## Extract to read
▼
Extracting numbers from a String in Java by splitting on a regex - java

I want to extract numbers from Strings like this:
String numbers[] = "M0.286-3.099-0.44c-2.901,-0.436,,,123,0.123,.34".split(PATTERN);
From such String I'd like to extract these numbers:
0.286
-3.099
-0.44
-2.901
-0.436
123
0.123
.34
That is:
There can be garbage characters like "M", "c", "c"
The "-" sign is to include in the number, not to split on
A "number" can be anything that Float.parseFloat can parse, so .34 is valid
What I have so far:
String PATTERN = "([^\\d.-]+)|(?=-)";
Which works to some degree, but obviously far from perfect:
Doesn't skip the starting garbage "M" in the example
Doesn't handle consecutive garbage, like the ,,, in the middle
How to fix PATTERN to make it work?

You could use a regex like this:
([-.]?\d+(?:\.\d+)?)
Working demo
Match Information:
MATCH 1
1. [1-6] `0.286`
MATCH 2
1. [6-12] `-3.099`
MATCH 3
1. [12-17] `-0.44`
MATCH 4
1. [18-24] `-2.901`
MATCH 5
1. [25-31] `-0.436`
MATCH 6
1. [34-37] `123`
MATCH 7
1. [38-43] `0.123`
MATCH 8
1. [44-47] `.34`
Update
Jawee's approach
As Jawee pointed in his comment there is a problem for .34.34, so you can use his regex that fix this problem. Thanks Jawee to point out that.
(-?(?:\d+)?\.?\d+)
To have graphic idea about what happens behind this regex you can check this Debuggex
image:
Engine explanation:
1st Capturing group (-?(?:\d+)?\.?\d+)
-? -> matches the character - literally zero and one time
(?:\d+)? -> \d+ match a digit [0-9] one and unlimited times (using non capturing group)
\.? matches the character . literally zero and one time
\d+ match a digit [0-9] one and unlimited times

Try this one (-?(?:\d+)?\.?\d+)
Example as below:
Demo Here
Thanks a lot for nhahtdh's comments. That's true, we could update as below:
[-+]?(?:\d+(?:\.\d*)?|\.\d+)
▲
## Set of tasks
a. Copy the part of the regex thread from "-? -> matches" to "this one (-?(?:\d+)?\.?\d+)" word for word.
b. Using the regex thread, tell whether each statement agrees with it, answering yes or no and quoting the words that decide it.
(i) The asker's pattern skips the starting "M".
(ii) The "-" sign should stay part of the number.
(iii) Jawee pointed out a problem with .34.34.
c. Answer these questions from the regex thread.
(i) Which method decides what counts as a number?
(ii) What value is shown for MATCH 6?
(iii) Whose comments are thanked in the last reply?

## Information provided
▼
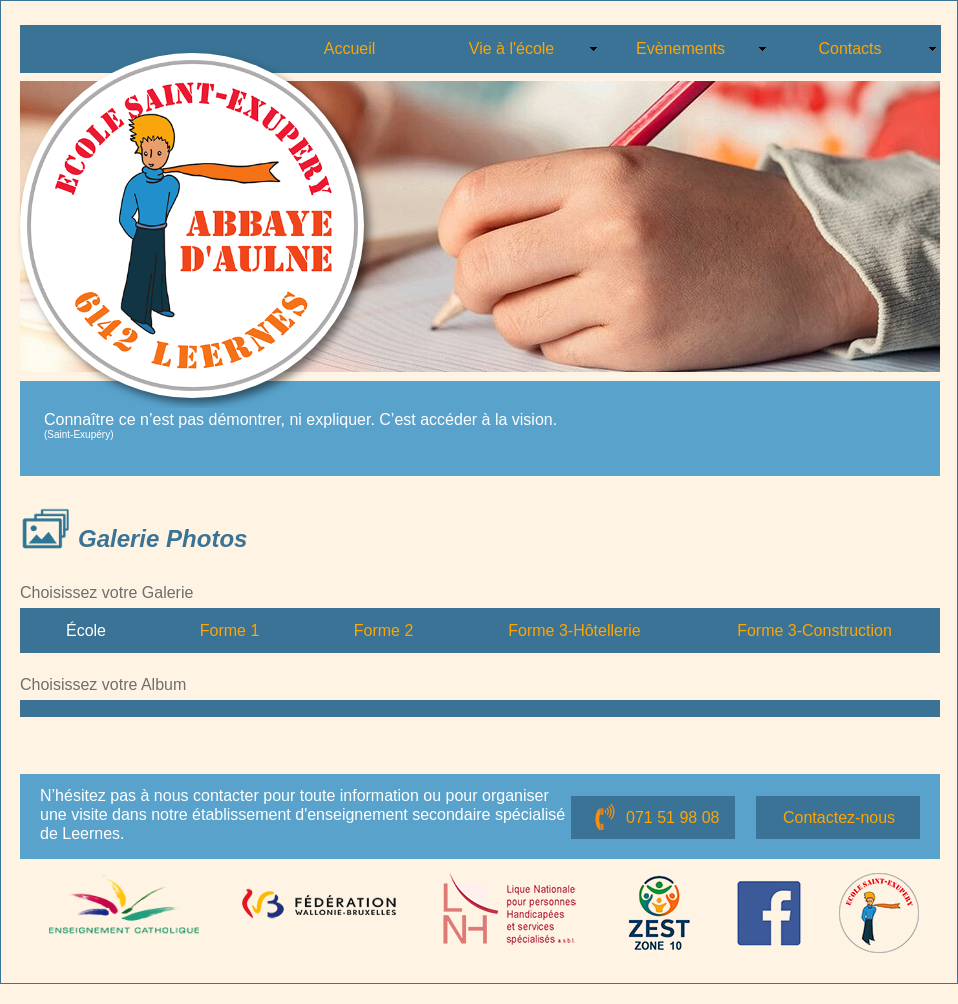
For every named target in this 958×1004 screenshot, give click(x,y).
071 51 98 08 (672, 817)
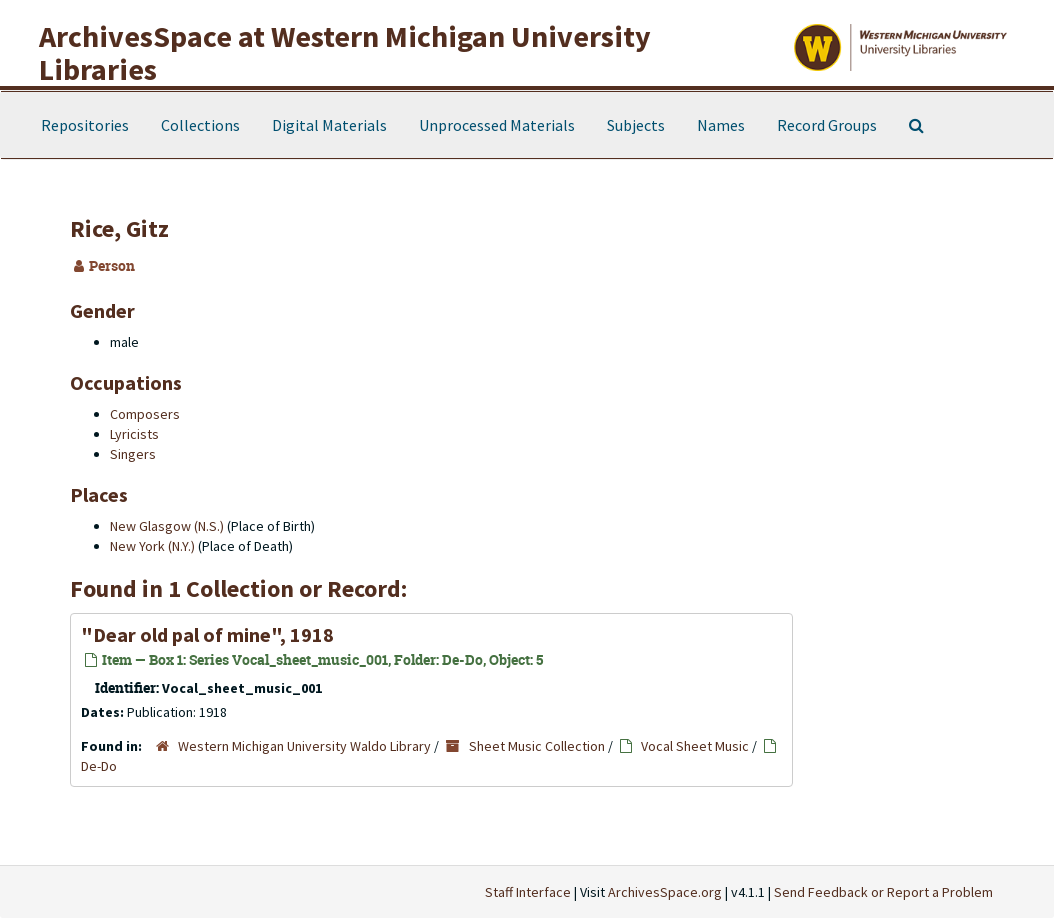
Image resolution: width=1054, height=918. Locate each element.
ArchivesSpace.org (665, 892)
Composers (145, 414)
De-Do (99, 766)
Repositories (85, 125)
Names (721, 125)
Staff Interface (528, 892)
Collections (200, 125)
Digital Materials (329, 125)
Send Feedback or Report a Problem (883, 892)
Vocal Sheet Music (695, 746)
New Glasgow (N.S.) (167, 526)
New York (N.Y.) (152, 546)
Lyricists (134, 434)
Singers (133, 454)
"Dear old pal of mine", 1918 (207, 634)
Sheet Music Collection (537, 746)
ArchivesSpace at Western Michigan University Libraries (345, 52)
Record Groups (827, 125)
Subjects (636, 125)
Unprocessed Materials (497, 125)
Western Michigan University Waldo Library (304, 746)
▲
▼
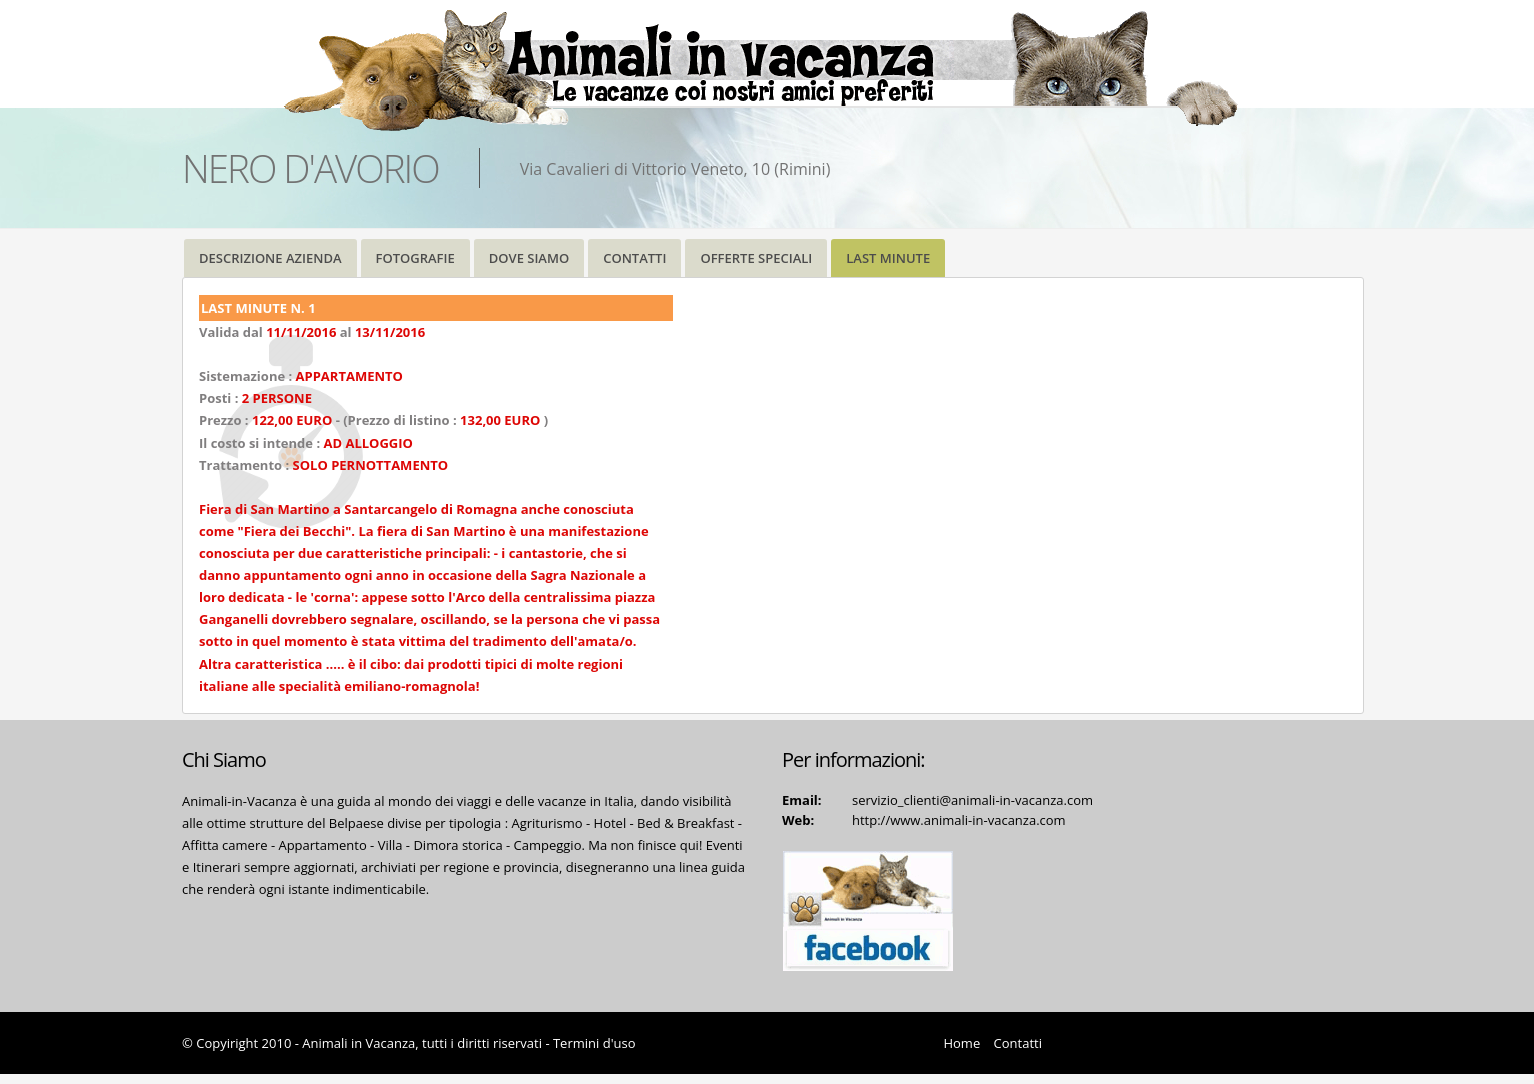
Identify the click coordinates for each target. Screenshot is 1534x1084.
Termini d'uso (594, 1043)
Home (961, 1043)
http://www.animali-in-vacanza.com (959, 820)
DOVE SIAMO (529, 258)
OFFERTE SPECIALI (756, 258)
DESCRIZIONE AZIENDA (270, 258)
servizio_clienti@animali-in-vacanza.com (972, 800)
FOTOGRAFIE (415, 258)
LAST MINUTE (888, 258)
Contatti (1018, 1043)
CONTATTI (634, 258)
▲
## Task results
a.
-? -> matches the character - literally zero and one time
(?:\d+)? -> \d+ match a digit [0-9] one and unlimited times (using non capturing group)
\.? matches the character . literally zero and one time
\d+ match a digit [0-9] one and unlimited times

Try this one (-?(?:\d+)?\.?\d+)

b.
(i) No: "Doesn't skip the starting garbage "M" in the example"
(ii) Yes: "The "-" sign is to include in the number, not to split on"
(iii) Yes: "As Jawee pointed in his comment there is a problem for .34.34"

c.
(i) Float.parseFloat
(ii) 123
(iii) nhahtdh's